→ **TEXTE SOURCE**:
▬▬▬▬▬▬

D’autant que pareille réforme des mode de scrutin ne peut être envisagée sous le seul angle technique. Elle contient, par nature, une très forte charge politique. A travers elle, c’est une des lois de la démocratie – celle de la représentation – qui se trouve mise en cause. Plus généralement, c’est l’équilibre des institutions qui peut être ainsi modifié. François Mitterrand avait besoin de la proportionnelle en 1986 pour freiner l’élan victorieux de la droite et favoriser l’émergence d’un pôle frontiste, afin de pouvoir aborder au mieux – ou au moins pire – une phase de cohabitation destinée à préparer sa réélection.

Pour François Hollande, l’enjeu est très différent. La proportionnelle, qu’elle soit ou non intégrale, ne concerne en effet que les élections législatives prévues au lendemain de la présidentielle, en 2017. Dans ce calendrier-là, elle n’influe donc pas directement sur les conditions de son éventuelle réélection. Mais, en même temps, elle pèse sur le contexte de sa prochaine campagne. C’est ce que certains chez les Verts ont bien compris lorsqu’il expliquent qu’avec une réforme du mode de scrutin leur garantissant une représentation décente et autonome dans la future Assemblée, ils pourraient faire plus aisément le sacrifice de la candidature d’un des leurs dans le scrutin roi de la Cinquième République.

À partir de là, le paysage s’éclaire un peu. François Hollande n’a plus les moyens d’une proportionnelle a minima. Pour lui, c’est tout ou rien. Mais ce tout a au moins l’avantage potentiel de lui assurer les conditions d’une réélection moins périlleuse. On comprend donc qu’à ses yeux, l’opération soit d’autant plus tentante que lui seule a désormais les moyens de l’enclencher concrètement, mais sans avoir toutefois la certitude de la mener à bien. C’est bien là que le bât blesse.

▬▬▬▬▬▬

→ **DONNÉES FOURNIES**:
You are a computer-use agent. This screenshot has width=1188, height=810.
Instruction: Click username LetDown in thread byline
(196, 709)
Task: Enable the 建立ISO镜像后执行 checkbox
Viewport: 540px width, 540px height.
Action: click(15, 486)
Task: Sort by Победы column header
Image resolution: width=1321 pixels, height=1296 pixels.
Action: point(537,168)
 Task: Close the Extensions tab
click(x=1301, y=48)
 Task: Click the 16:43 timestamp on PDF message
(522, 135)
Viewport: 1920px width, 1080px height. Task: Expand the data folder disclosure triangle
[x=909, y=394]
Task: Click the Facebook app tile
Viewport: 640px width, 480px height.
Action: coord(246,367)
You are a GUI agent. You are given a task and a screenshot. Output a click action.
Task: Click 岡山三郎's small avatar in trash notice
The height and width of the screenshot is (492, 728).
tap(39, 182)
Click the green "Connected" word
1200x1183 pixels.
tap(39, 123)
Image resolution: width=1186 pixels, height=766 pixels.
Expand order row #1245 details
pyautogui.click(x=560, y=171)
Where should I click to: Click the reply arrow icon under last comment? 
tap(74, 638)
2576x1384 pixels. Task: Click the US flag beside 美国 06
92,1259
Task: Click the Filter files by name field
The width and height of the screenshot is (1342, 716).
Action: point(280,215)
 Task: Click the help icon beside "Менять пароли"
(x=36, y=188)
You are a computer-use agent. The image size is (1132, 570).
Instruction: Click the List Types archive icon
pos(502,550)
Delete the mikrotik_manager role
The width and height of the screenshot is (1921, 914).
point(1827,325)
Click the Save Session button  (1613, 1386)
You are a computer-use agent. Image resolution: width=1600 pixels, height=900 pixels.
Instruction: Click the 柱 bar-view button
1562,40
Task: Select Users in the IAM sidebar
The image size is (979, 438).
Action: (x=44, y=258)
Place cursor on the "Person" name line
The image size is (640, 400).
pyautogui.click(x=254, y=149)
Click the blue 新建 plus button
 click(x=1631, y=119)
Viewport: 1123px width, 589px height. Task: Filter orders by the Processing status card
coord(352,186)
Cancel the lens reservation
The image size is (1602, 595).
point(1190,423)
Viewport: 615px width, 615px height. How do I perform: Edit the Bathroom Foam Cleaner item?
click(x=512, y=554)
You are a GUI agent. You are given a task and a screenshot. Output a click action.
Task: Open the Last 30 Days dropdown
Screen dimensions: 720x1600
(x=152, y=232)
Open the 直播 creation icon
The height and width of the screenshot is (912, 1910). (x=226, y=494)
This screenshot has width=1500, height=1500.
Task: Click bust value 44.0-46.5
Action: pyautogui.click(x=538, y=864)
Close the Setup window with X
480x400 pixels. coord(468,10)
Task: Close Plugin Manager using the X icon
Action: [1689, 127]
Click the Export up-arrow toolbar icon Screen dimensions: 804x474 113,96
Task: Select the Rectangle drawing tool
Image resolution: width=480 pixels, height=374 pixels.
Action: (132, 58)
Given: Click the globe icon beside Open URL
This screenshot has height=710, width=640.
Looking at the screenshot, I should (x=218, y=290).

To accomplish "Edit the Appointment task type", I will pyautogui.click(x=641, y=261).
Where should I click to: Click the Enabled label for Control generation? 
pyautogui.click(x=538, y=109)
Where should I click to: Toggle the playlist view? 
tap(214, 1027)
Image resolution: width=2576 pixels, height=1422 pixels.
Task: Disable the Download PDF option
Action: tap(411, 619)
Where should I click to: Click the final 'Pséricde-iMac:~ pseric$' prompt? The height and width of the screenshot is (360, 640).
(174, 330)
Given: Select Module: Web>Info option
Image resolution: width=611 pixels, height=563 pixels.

▬▬▬▬▬▬

→ **TÂCHE**: D'après le texte source, quelles élections la proportionnelle concerne-t-elle dans le cas de François Hollande ? Les données n'interviennent nullement ici.

→ **RÉPONSE**: Elle ne concerne que les élections législatives prévues au lendemain de la présidentielle, en 2017.